To explain the significance of Mary’s presentation, let me take you back to the beginning.
In about 2011, Mary and her husband *John separated. John had been a senior government official and they had children, one now an adult and the other in her late teens having recently commenced University studies.
Our state had recently experienced a change in government and the new Premier of the state had made huge cuts to government jobs. John had been tasked with the responsibility of letting go of huge numbers of staff from his team, which was incredibly stressful for him and took a toll. He received support from a co-worker, *Joanne, which then led to an affair.
When John made the decision to come clean to Mary and the marriage came to an end, she was devastated. She came to me with a lot of anger and fear and was experiencing extreme grief.
John's relationship with the children was soured, to put it mildly. They weren't speaking to their dad and were very much siding with mum who was the one that needed the emotional support from them.
Mary and John decided to use the Collaborative Law Process to work out a financial agreement that would take care of both of them moving forward. John was continuing on with his well-paid Government position and Mary, who had dedicated her life to being John's wife, had a low paid casual position. She was unable to support herself from that position and being in her late 50s, had little prospects of obtaining a position that would enable her to adequately support herself.
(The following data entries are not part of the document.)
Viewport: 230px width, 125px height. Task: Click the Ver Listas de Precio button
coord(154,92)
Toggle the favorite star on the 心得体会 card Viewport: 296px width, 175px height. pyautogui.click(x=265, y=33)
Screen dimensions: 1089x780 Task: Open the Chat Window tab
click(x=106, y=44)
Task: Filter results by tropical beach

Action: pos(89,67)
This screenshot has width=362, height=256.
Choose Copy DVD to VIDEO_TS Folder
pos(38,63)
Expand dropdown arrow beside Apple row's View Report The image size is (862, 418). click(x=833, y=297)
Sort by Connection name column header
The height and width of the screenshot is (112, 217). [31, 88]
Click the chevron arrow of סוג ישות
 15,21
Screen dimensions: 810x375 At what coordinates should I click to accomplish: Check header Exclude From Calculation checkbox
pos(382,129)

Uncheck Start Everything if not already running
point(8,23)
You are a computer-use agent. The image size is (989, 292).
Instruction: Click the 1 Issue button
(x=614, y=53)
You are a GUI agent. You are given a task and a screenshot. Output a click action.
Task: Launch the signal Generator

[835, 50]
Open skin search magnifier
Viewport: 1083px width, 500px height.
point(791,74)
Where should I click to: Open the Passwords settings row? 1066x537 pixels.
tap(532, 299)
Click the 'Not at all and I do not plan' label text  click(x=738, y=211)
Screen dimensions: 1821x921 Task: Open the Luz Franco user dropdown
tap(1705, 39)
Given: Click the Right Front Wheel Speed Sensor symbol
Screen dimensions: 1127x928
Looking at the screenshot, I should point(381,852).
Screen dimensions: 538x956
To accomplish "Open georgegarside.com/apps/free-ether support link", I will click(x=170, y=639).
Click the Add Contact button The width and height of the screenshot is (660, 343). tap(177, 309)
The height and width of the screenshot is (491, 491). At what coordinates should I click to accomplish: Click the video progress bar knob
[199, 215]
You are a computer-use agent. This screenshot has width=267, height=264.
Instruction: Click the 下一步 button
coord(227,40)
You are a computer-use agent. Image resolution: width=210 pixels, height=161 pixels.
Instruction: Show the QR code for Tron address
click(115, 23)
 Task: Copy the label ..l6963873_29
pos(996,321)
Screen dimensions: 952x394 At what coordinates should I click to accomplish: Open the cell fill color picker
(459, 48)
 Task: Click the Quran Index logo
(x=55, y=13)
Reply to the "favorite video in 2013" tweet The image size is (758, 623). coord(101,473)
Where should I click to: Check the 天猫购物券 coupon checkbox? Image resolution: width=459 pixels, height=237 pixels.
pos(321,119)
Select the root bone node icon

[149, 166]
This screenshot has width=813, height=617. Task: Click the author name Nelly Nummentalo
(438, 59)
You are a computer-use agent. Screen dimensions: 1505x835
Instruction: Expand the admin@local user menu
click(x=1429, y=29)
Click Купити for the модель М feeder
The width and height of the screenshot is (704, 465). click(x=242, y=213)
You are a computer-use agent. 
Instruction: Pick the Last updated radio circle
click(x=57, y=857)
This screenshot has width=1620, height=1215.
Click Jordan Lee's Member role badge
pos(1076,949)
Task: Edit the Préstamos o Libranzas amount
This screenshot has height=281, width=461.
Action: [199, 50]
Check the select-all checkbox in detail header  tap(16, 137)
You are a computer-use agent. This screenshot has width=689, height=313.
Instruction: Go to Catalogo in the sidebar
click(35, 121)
The first thing we did, was bring in a communication and family professional who was able to work with Mary and John to deal with some of the emotional issues surrounding their divorce. Whilst their children were over the age of 18, (so they didn't require a parenting plan to be developed), there were enormous emotional issues that Mary needed to work through in order for her to be able to reach an agreement. In any other process, Mary would have brought anger and grief and would not have been able to make rational decisions.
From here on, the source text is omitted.